The Voelker Orth Museum in Flushing opened its doors and yard to visitors last Thursday for an educational Earth Day event for children.
Drawing on the expertise of the museum’s volunteers and employees, as well as representatives of environmentally minded initiatives, the affair was a rare chance for area students to spend a day among the treasures of nature.
As in the tale of the city mouse and the country mouse, many of the children were gleeful at the opportunity just to see, smell and touch a range of blooming flowers, twisting ivy and a real beehive.
“Here it’s small and intimate. We’re showing as many natural things as we can,” the museum’s beekeeper, Urte Schaedle, said. “We get a lot of children here, inner-city students, so for them it’s great to experience the nature here. It’s special to them.”

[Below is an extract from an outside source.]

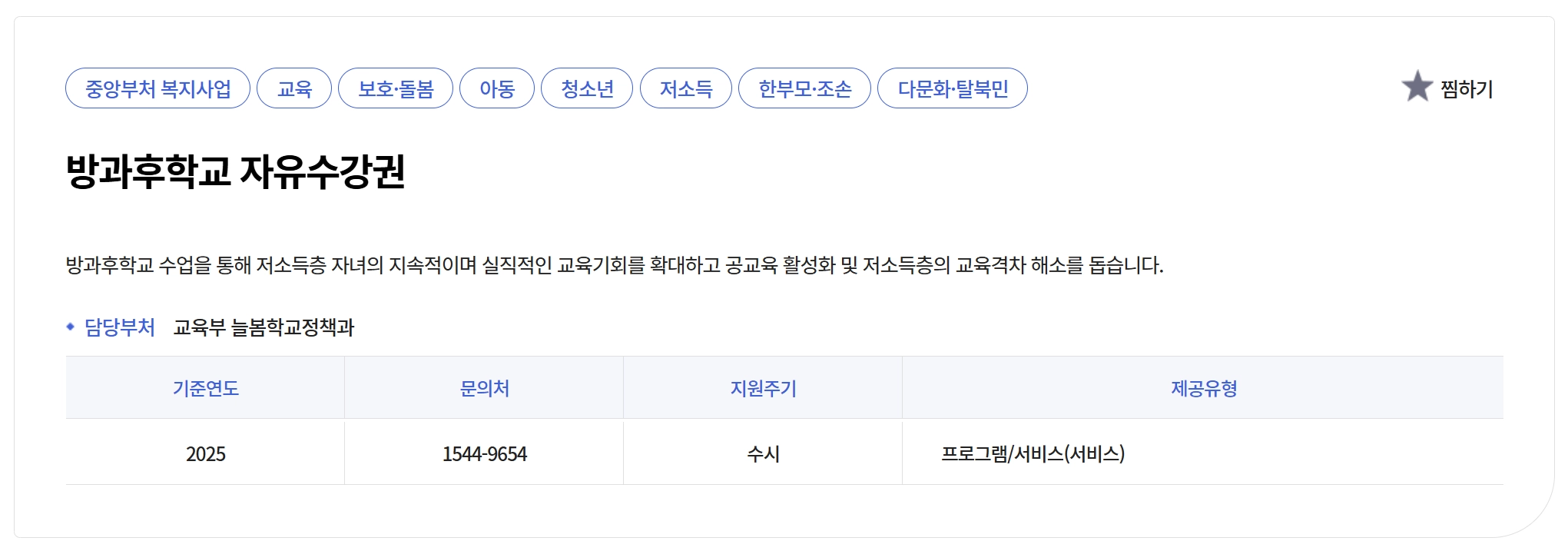Viewport: 1568px width, 551px height.
Task: Select the 한부모·조손 tag
Action: (x=805, y=88)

But as they meandered through the Victorian garden surrounding the 19th-century home at 149-19 38th Ave., they also managed to learn a great deal about the world around them and ways they can help protect it.
A visiting class of wide-eyed sixth-grade boys from Yeshiva Ketana in Kew Gardens Hills said they had a marvelous time because they got to spend the day learning outdoors instead of in their classrooms.
Shlomo Zalman Schwartz, a Kew Gardens resident and student at the school, made a bird feeder and said his favorite part of the outing was learning about honeybees, but he also said the message of environmentalism was a highlight.
“I think Earth Day is important to everybody because the world is getting polluted and I think we should do our best to make the world greener and less polluted,” Schwartz said.
Schaedle who tends the hive and helps create what she describes as the best honey in Queens, taught attendees about the anatomy and habits of bees, the basics of apiculture, which is the art of raising bees.
“The important thing about Earth Day is for people to learn to reuse and recycle and care about birds and honeybees — all kinds of living things. It’s the day to remind people to take care of the environment,” she said. “Children need to respect the environment and learn as much as possible.”
John Bowne High School plant science majors Manuel Pinguil of Corona and Mauro Verdugo of East Elmhurst offered another way to learn about conservation and ways youngsters can help the environment. Their station focused on trees and the important roles trees play in ecosystems.
“We want the kids to learn more about trees and how to plant, and that they should give a tree instead of flowers on Valentine’s Day or Mother’s Day,” Verdugo said. “It’s about how trees help us, and how do you make tree-planting fun and relate it to the kids.”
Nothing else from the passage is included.